== Kutipan Terpilih ==
Berikut Seruni telah merangkum beberapa dampak psikologis jika anak dijadikan konten medsos orang tua secara terus menerus. Yuk simak di bawah ini:
1. Cyberbullying
Membagikan momen bersama anak di media sosial sebenarnya sah-sah saja. Misalnya, ketika anak sedang berlatih menggambar atau mengembangkan bakatnya. Karena hal ini akan menjadi memori yang bisa diputar kembali saat mereka tumbuh dewasa. Akan tetapi, orang tua perlu mengenali batasan hal apa saja yang sebaiknya dibagikan dan tidak.
Orang tua sebaiknya tidak perlu menginformasikan nama lengkap, alamat, tanggal lahir anak, atau informasi yang menyakut privasi. Sebab, hal ini sangat membahayakan. Data-data tersebut bisa saja dicuri untuk kegiatan kriminalisasi. Selain itu, orang tua juga perlu mempertimbangkan saat mengunggah foto-foto mereka. Meski lucu dan menggemaskan, tetapi bisa saja, potret tersebut akan menjadi persoalan ketika anak beranjak remaja.
Teman-teman sang anak mungkin akan menertawakan atau ada aksi bullying yang terjadi dari unggahan foto atau video tersebut. Jejak digital yang terekam juga bisa menuai komentar dari berbagai pengguna media sosial yang lain, seperti memberikan komentar yang mengarah ke cyberbullying. Tentu hal ini akan berdampak buruk bagi psikologis anak yang dijadikan konten medsos dalam hal bersosialisasi.
2. Krisis Identitas
Saat orang tua berlebihan menjadikan anak sebagai konten di media sosial tentang hal yang menarik dari sudut pandangnya, dikhawatirkan ketika dewasa mereka akan mengalami krisis identitas. Hal ini terjadi lantaran sejak kecil orang tuanya secara tidak langsung telah mengontrol tentang pembetukan identitas anak. Misalnya dengan cara membagikan unggahan foto dan video menurut bidang ketertarikan orang tua atau berdasarkan hal yang viral saat itu, bukan berdasarkan minat anak.
Sehingga ketika beranjak remaja, mereka akan mengalami kebingungan tentang dirinya sendiri. Contohnya, saat kecil orang tua sering mengunggah kegiatan anak saat mengikuti kelas menari. Padahal, belum tentu anak memiliki bakat dan minat di bidang tersebut. Ketika remaja, anak ternyata memiliki ketertarikan atau minat di bidang lain, tapi ia ragu dengan pilihannya karena sejak kecil ia sudah terbiasa mengekspresikan sesuatu berdasarkan arahan orangtua lewat unggahan-unggahan di media sosial yang dinilai berlebihan.

== Cuplikan Data ==
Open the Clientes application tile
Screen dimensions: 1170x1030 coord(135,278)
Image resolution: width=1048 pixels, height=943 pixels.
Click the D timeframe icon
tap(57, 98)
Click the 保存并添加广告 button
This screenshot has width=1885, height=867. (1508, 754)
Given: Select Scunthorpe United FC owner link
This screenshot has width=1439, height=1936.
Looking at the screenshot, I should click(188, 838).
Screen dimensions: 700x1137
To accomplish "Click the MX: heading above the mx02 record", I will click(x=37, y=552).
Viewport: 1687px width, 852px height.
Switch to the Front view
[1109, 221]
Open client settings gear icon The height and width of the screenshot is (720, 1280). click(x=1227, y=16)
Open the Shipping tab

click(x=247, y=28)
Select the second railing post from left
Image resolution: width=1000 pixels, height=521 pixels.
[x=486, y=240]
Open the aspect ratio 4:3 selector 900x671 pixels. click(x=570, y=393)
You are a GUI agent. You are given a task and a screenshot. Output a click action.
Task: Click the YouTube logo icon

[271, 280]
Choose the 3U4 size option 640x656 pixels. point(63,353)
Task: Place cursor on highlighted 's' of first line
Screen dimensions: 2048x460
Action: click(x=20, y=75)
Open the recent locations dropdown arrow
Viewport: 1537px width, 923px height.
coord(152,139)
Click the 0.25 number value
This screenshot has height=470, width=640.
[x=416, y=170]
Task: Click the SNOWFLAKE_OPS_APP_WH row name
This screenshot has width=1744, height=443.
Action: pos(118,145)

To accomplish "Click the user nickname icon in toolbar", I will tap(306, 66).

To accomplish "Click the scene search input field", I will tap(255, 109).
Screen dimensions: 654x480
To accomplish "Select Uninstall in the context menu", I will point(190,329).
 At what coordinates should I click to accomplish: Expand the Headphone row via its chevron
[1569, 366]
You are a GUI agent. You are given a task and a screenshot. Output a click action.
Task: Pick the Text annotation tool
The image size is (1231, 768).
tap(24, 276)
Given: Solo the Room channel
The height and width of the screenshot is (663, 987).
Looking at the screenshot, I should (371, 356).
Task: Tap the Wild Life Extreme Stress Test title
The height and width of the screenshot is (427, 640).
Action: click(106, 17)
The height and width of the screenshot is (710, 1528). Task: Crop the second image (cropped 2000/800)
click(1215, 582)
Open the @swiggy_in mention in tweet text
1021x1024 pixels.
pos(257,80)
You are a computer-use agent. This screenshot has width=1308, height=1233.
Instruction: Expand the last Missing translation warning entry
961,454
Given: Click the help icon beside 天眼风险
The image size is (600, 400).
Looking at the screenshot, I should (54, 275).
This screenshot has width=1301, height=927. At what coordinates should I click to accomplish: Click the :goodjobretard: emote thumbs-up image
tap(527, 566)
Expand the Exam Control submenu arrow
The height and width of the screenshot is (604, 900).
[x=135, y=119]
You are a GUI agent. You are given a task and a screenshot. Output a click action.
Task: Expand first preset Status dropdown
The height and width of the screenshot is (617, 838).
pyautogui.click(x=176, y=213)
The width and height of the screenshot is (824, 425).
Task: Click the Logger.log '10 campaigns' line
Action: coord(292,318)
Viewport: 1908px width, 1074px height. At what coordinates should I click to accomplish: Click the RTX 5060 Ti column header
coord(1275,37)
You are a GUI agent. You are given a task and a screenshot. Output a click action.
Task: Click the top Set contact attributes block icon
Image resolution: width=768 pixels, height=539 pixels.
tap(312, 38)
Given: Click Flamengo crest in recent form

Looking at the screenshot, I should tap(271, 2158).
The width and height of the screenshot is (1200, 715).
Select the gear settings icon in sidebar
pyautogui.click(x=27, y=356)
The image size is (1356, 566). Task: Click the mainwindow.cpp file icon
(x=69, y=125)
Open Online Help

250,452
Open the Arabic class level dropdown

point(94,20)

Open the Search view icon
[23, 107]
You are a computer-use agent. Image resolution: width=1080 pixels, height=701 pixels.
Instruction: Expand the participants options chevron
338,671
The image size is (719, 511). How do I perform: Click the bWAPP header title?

== Yang Harus Dibuat ==
Pada bagian "2. Krisis Identitas" dalam kutipan terpilih, kegiatan anak apa yang dijadikan contoh unggahan orang tua saat anak masih kecil?

== Hasil Latihan Ini ==
Kegiatan anak saat mengikuti kelas menari.